The importance of a “good” CV cannot be understated, but often it is not clear what entitles a successful and unsuccessful CV. All employers will look to be able to quickly identify key strengths and skills within your repertoire, as well as relevant qualifications to a role you have applied for. However, many CVs are constructed without thought to personality, ambitions and outside interests, which can have a profound effect on your ability to maintain good working relationships and a healthy life balance. These key aspects are pivotal to nurturing professional relationships and communicating effectively in a team of nurses or practitioners. Below, we share our 5 tips to writing an ideal CV for nursing candidates.
An efficient way of conveying your personality, professionalism and qualification to a potential employer is to summarise yourself briefly at the beginning of your CV. These details could include your qualifications, academic or professional interests and relevant experience to a job. These pieces of text often reflect more upon your personality, and it is useful to implement some key words which reflect your working style. This should be thought out carefully to accurately reflect your own style and personality to avoid incorrect personal descriptions. This should be around 100 words of concise text which clearly pinpoints why you are suitable for the relevant role and provides a quicker glance into some of your more prestigious achievements without the need to read large blocks of text.
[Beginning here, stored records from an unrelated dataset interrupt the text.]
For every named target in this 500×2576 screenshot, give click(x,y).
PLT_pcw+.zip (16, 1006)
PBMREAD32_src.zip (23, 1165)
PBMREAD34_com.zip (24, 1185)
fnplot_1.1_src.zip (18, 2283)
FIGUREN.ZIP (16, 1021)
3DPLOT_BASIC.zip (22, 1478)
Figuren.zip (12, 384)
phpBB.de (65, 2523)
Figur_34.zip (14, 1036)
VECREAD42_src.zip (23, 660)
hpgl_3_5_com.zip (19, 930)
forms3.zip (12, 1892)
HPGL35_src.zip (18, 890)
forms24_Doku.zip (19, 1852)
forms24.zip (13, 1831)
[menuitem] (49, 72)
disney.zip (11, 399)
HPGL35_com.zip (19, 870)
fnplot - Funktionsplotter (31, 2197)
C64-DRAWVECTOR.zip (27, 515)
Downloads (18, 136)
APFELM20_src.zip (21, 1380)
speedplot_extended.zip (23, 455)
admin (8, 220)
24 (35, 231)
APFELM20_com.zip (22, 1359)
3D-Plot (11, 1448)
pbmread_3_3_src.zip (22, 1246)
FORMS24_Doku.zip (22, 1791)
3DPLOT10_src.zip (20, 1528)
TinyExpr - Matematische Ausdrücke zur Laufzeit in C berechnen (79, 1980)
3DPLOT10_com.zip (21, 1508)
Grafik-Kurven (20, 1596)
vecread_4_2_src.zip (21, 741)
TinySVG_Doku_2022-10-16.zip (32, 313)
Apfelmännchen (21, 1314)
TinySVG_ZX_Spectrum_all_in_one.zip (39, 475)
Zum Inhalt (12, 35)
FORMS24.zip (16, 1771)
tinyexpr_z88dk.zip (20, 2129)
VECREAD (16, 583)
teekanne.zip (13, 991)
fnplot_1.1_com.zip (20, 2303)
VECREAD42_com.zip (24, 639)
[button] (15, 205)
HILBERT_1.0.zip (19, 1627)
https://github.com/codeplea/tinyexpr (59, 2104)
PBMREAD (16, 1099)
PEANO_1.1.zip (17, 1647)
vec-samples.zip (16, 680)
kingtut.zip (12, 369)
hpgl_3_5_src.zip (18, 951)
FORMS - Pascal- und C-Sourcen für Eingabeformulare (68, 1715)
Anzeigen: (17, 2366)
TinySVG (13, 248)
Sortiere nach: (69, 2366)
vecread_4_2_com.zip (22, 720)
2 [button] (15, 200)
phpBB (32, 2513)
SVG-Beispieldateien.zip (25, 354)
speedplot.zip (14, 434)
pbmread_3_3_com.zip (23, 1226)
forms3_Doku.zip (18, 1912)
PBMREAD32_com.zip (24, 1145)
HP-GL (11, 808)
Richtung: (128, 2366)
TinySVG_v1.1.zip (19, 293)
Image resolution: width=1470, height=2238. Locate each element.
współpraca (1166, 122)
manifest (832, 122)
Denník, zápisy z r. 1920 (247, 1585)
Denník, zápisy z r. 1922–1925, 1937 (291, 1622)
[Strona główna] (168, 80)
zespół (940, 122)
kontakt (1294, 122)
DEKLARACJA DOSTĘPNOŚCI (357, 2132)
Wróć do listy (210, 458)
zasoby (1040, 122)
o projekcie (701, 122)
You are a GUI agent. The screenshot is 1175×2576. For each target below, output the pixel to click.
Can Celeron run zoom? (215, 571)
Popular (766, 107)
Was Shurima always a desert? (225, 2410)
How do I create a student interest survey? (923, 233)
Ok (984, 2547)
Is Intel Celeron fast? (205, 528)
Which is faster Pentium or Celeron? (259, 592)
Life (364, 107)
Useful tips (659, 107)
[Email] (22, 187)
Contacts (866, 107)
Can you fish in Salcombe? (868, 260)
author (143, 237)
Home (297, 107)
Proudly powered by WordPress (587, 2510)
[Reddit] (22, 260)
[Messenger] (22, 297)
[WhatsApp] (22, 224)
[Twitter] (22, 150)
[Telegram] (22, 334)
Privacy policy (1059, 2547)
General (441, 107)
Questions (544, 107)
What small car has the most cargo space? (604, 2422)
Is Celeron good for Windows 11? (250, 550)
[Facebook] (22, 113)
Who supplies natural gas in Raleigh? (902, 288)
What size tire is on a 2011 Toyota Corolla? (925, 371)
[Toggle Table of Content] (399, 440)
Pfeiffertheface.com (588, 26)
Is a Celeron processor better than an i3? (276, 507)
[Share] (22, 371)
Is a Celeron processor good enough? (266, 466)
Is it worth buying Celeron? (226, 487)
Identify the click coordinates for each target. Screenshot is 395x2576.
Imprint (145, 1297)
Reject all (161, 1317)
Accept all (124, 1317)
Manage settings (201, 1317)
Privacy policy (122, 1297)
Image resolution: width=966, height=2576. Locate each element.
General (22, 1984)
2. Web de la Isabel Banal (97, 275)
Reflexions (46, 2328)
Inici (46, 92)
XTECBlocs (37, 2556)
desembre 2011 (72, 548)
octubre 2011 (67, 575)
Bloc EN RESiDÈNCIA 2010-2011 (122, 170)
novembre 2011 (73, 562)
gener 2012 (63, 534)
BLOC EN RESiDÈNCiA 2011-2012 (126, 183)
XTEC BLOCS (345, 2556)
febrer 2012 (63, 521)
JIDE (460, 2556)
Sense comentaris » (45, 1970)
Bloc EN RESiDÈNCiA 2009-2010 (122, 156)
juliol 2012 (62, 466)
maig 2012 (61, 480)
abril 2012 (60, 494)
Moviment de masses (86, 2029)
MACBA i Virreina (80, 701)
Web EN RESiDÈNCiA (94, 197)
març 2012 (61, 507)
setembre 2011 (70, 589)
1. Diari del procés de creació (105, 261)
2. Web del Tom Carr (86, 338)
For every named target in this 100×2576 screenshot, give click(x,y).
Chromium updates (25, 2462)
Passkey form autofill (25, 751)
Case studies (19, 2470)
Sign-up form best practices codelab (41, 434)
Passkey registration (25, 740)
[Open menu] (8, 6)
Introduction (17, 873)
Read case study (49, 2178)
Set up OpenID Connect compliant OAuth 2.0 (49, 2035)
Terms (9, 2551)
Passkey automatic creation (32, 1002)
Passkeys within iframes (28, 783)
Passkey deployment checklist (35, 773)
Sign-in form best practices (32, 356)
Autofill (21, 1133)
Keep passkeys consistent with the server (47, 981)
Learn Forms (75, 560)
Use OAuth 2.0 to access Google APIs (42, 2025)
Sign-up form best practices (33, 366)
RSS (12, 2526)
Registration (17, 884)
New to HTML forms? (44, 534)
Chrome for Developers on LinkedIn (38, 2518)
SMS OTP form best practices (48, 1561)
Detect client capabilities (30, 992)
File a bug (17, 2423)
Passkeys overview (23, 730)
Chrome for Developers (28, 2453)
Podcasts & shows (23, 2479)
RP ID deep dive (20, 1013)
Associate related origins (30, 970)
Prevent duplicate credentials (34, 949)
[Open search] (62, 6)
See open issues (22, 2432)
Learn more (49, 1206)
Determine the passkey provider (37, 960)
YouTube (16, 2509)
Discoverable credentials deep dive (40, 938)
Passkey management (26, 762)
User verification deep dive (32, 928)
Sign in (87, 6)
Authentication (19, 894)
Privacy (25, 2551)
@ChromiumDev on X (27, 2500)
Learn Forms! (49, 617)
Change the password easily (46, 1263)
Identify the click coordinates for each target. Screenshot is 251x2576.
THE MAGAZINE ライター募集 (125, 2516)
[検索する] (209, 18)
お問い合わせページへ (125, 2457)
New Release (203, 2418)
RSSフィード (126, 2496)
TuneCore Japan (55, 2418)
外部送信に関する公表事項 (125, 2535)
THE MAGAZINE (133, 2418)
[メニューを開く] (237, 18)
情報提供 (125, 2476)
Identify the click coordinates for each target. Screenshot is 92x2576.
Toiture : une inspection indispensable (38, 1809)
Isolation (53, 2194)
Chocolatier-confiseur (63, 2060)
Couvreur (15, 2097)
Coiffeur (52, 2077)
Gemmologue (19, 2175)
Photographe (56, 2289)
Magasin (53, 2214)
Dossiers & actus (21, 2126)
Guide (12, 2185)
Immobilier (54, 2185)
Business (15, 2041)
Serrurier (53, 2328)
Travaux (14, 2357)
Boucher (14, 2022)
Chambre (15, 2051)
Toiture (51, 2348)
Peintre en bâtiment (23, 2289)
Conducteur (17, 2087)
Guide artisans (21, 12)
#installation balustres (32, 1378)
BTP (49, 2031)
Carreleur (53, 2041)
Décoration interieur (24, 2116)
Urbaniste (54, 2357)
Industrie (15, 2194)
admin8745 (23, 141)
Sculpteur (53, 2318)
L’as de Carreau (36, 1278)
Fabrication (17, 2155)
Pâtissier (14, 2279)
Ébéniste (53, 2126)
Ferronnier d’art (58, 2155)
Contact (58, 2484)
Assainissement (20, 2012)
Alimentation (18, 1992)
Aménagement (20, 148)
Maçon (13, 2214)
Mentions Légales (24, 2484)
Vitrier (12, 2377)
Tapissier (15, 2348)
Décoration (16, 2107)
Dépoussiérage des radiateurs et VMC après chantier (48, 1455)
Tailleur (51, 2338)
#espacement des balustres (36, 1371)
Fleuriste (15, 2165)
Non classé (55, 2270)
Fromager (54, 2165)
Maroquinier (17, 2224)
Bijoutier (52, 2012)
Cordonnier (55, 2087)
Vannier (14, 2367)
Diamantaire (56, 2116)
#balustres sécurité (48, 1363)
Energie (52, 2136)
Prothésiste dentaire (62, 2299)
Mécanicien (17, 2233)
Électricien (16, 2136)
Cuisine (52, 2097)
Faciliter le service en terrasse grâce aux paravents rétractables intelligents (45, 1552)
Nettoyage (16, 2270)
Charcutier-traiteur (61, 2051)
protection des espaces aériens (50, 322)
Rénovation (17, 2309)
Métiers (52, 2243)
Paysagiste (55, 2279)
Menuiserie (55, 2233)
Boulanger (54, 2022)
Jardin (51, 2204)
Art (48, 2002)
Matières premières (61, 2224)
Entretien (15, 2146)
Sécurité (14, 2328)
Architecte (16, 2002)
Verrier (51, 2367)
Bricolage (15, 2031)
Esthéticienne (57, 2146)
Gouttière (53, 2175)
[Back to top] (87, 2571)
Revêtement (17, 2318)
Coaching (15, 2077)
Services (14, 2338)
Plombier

“I am a hardworking, courteous RGN with 17 years of experience in acute, post-operative and peripatetic care. I am persistent and hard working with an eye to detail, capable of working as both an individual and in a team of experts and clinicians. I have been involved in clinical decision making and enjoy using my clinical experience to improve patient outcome through care, competency and confidence in my skills and in the strong relationships I build with my co-workers. Keep up to date with new clinical research and movements within the nursing field and aim to adopt best practice in my execution of skill”
A further method which works to be both visual and concise is the implementation of bullet points, particularly when displaying relevant qualifications or training experience without the need for paragraphs of text. When placed just above or below your introduction, it draws the reader towards this section of the CV, and can be used as a highlight reel of your best achievements. For example;
Aside from introducing yourself, this part of your CV is key to demonstrating clearly your relevance to a career. Name each employer and date your starting and ending date of employment in chronological order. Do not be afraid to report employment breaks or study breaks, and take the time to include any other achievements you gained during your time off work (training, courses, exterior qualifications). Take 3 or 4 sentences for each previous role and explain what your duties were, any experience you learned and a couple of the most prestigious situational or career experiences you carried out during your time at the role (remember, this is proof or your competency at previous roles, so make it detailed and relevant).
BMI The Chaucer – April 2004 – September 2009 – My role as a general nurse in a post-operative ward was particularly fulfilling due to the fast paced environment and high clinical standards I operated under…
Similarly to your employment history, you must clearly convey the factual matter of relevant training, qualifications and achievements with different institutions (and be prepared to demonstrate certificates and awards on demand). Provide dates of courses and the places you gained your qualifications, and a couple of lines about the experience you gained, how you were examined and any personal skills you drew directly from your time in the learning environment. Furthermore, explaining the transferrable skills into your present and future roles provides relevancy to your career and demonstrates your dynamic nature as an employee which is attractive and valuable to employers
Anglia Ruskin University – September 1999 – June 2003 – A great deal of personal and academic development occurred during my time at university, having learnt key clinical skills on several working placements in cancer care and community care settings…. My Masters dissertation in aseptic techniques in elderly care proved invaluable during my time at…
Training History/Final information
This section should relate to other areas you may have not divulged such as your technology competency, valid driving license or UK passport holder, registration details with relevant governing bodies and smaller courses relevant to your career. This could be training days elsewhere in the country, first aid training or specific nursing training (catheterisation, tracheotomy care, wound care and drug rotations). These punctuate your previous academic and working experience and demonstrate a worker who is committed to flexibility in practice and improving patient quality of life and care though relevant skills and methods.
A final piece of information should reflect on yourself as an individual. It is key to include two or three sentences on your hobbies, activities, sporting interests or outside achievements to paint a clear picture of you as an individual. Successful candidates often demonstrate a wide range of vocations and interests such as playing in a sports team or a musical instrument, activities which give a sense of a social and professional individual. Avoid being vague or generic in your statements here, but rather emphasise the interesting nature of yourself as an individual to portray to your employer how your skills outside of your profession may help mould yourself into a team of individuals, where social contact and communication is vital.
I have played piano at grade 7 for over 20 years, and enjoy recitals with my local orchestral group. I am an avid swimmer and compete at a regional level in meets and relays, which has vastly improved my communication skills and teamwork when executing high level performance in high stress situations.